Saved entries:
━━━━━━━━━━
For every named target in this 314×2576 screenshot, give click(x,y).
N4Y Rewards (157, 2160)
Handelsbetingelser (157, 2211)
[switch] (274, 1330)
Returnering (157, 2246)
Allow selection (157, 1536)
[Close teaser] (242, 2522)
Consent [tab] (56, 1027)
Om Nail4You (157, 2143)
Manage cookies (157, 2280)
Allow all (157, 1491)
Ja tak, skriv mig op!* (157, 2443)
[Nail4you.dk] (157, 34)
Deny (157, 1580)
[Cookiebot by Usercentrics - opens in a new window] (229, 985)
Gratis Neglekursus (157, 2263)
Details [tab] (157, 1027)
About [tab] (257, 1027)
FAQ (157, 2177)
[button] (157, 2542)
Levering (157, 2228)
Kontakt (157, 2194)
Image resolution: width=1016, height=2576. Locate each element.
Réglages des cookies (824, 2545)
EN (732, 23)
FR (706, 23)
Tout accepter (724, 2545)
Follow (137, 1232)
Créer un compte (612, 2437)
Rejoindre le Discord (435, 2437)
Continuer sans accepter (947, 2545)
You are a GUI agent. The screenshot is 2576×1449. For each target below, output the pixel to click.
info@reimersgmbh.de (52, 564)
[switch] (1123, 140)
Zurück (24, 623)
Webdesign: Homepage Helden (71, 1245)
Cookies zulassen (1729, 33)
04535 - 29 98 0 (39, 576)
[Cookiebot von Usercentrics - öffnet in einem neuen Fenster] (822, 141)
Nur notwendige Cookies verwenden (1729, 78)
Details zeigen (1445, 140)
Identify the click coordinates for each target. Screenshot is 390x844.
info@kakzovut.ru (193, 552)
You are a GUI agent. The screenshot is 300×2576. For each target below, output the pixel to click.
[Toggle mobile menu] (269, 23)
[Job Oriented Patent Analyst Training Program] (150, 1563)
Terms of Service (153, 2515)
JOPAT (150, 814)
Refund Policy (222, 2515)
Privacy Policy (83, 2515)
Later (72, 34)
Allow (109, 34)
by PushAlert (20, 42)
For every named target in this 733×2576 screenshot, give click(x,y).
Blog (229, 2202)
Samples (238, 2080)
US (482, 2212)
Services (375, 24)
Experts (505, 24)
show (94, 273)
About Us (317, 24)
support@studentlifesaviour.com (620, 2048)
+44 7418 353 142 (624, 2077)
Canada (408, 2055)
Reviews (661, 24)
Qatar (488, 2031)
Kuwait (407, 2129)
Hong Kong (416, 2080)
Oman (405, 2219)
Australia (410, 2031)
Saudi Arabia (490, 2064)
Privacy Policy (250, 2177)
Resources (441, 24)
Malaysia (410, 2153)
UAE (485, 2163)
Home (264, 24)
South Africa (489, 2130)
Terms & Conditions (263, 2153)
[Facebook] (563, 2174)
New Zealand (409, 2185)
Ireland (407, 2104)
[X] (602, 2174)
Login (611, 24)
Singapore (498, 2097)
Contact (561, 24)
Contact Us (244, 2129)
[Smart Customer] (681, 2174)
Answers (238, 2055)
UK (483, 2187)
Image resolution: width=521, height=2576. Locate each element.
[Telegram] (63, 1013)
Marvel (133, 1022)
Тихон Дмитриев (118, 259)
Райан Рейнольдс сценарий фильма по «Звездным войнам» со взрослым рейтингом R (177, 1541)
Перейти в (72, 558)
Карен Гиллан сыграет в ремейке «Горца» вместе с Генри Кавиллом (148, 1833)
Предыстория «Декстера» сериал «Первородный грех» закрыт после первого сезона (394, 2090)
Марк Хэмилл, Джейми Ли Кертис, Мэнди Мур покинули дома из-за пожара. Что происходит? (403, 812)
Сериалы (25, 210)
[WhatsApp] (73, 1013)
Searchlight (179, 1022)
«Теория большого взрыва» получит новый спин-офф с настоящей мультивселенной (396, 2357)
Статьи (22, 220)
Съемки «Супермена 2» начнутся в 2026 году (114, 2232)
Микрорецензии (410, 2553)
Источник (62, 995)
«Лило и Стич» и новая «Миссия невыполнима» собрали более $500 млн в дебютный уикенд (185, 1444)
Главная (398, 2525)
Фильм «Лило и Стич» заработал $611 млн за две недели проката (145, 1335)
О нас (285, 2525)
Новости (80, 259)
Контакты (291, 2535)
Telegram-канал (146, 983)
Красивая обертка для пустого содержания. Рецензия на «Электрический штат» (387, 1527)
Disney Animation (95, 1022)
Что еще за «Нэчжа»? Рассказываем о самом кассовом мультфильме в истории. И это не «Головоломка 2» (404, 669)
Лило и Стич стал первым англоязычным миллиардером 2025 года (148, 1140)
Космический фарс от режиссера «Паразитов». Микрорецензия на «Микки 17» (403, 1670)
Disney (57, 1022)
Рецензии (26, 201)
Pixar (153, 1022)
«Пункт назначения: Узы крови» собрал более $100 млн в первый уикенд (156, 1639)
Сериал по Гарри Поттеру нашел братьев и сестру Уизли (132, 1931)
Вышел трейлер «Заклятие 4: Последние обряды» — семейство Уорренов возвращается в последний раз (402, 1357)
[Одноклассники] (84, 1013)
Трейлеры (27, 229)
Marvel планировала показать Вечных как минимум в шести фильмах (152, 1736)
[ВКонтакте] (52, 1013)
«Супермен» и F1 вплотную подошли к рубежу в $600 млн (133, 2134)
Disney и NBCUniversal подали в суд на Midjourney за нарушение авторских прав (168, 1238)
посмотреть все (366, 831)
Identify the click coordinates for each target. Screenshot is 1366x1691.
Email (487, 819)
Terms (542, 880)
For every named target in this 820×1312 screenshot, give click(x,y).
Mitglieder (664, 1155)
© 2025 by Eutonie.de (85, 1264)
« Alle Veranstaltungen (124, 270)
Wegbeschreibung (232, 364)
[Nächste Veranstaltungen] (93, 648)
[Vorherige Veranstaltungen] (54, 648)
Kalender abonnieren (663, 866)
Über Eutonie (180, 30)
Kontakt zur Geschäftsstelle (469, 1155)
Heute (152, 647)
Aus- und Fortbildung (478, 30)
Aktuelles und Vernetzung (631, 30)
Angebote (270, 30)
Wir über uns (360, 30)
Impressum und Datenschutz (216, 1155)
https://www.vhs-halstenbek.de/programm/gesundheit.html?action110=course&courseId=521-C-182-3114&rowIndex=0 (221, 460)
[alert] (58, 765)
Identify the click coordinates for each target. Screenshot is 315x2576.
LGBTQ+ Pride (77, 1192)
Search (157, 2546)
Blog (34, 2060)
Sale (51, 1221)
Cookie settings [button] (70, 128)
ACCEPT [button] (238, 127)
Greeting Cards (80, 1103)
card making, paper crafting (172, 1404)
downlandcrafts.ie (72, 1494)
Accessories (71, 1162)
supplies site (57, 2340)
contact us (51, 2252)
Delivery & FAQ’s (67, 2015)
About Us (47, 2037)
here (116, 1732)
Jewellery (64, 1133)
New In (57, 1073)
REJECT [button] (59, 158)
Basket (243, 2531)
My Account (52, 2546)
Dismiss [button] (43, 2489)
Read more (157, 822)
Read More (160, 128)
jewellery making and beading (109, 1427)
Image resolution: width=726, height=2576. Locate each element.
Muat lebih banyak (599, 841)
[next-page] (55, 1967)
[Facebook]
━━━━━━━━━━
#### [Your assignment]
Look back at the entries above. Retype the line with "Gratis Neglekursus (157, 2263)", the line with "Contact (561, 24)", and all lines in between.

#### [Answer for the task]
Gratis Neglekursus (157, 2263)
Details [tab] (157, 1027)
About [tab] (257, 1027)
FAQ (157, 2177)
[button] (157, 2542)
Levering (157, 2228)
Kontakt (157, 2194)
Image resolution: width=1016, height=2576. Locate each element.
Réglages des cookies (824, 2545)
EN (732, 23)
FR (706, 23)
Tout accepter (724, 2545)
Follow (137, 1232)
Créer un compte (612, 2437)
Rejoindre le Discord (435, 2437)
Continuer sans accepter (947, 2545)
You are a GUI agent. The screenshot is 2576×1449. For each target below, output the pixel to click.
info@reimersgmbh.de (52, 564)
[switch] (1123, 140)
Zurück (24, 623)
Webdesign: Homepage Helden (71, 1245)
Cookies zulassen (1729, 33)
04535 - 29 98 0 (39, 576)
[Cookiebot von Usercentrics - öffnet in einem neuen Fenster] (822, 141)
Nur notwendige Cookies verwenden (1729, 78)
Details zeigen (1445, 140)
Identify the click coordinates for each target. Screenshot is 390x844.
info@kakzovut.ru (193, 552)
You are a GUI agent. The screenshot is 300×2576. For each target below, output the pixel to click.
[Toggle mobile menu] (269, 23)
[Job Oriented Patent Analyst Training Program] (150, 1563)
Terms of Service (153, 2515)
JOPAT (150, 814)
Refund Policy (222, 2515)
Privacy Policy (83, 2515)
Later (72, 34)
Allow (109, 34)
by PushAlert (20, 42)
For every named target in this 733×2576 screenshot, give click(x,y).
Blog (229, 2202)
Samples (238, 2080)
US (482, 2212)
Services (375, 24)
Experts (505, 24)
show (94, 273)
About Us (317, 24)
support@studentlifesaviour.com (620, 2048)
+44 7418 353 142 (624, 2077)
Canada (408, 2055)
Reviews (661, 24)
Qatar (488, 2031)
Kuwait (407, 2129)
Hong Kong (416, 2080)
Oman (405, 2219)
Australia (410, 2031)
Saudi Arabia (490, 2064)
Privacy Policy (250, 2177)
Resources (441, 24)
Malaysia (410, 2153)
UAE (485, 2163)
Home (264, 24)
South Africa (489, 2130)
Terms & Conditions (263, 2153)
[Facebook] (563, 2174)
New Zealand (409, 2185)
Ireland (407, 2104)
[X] (602, 2174)
Login (611, 24)
Singapore (498, 2097)
Contact (561, 24)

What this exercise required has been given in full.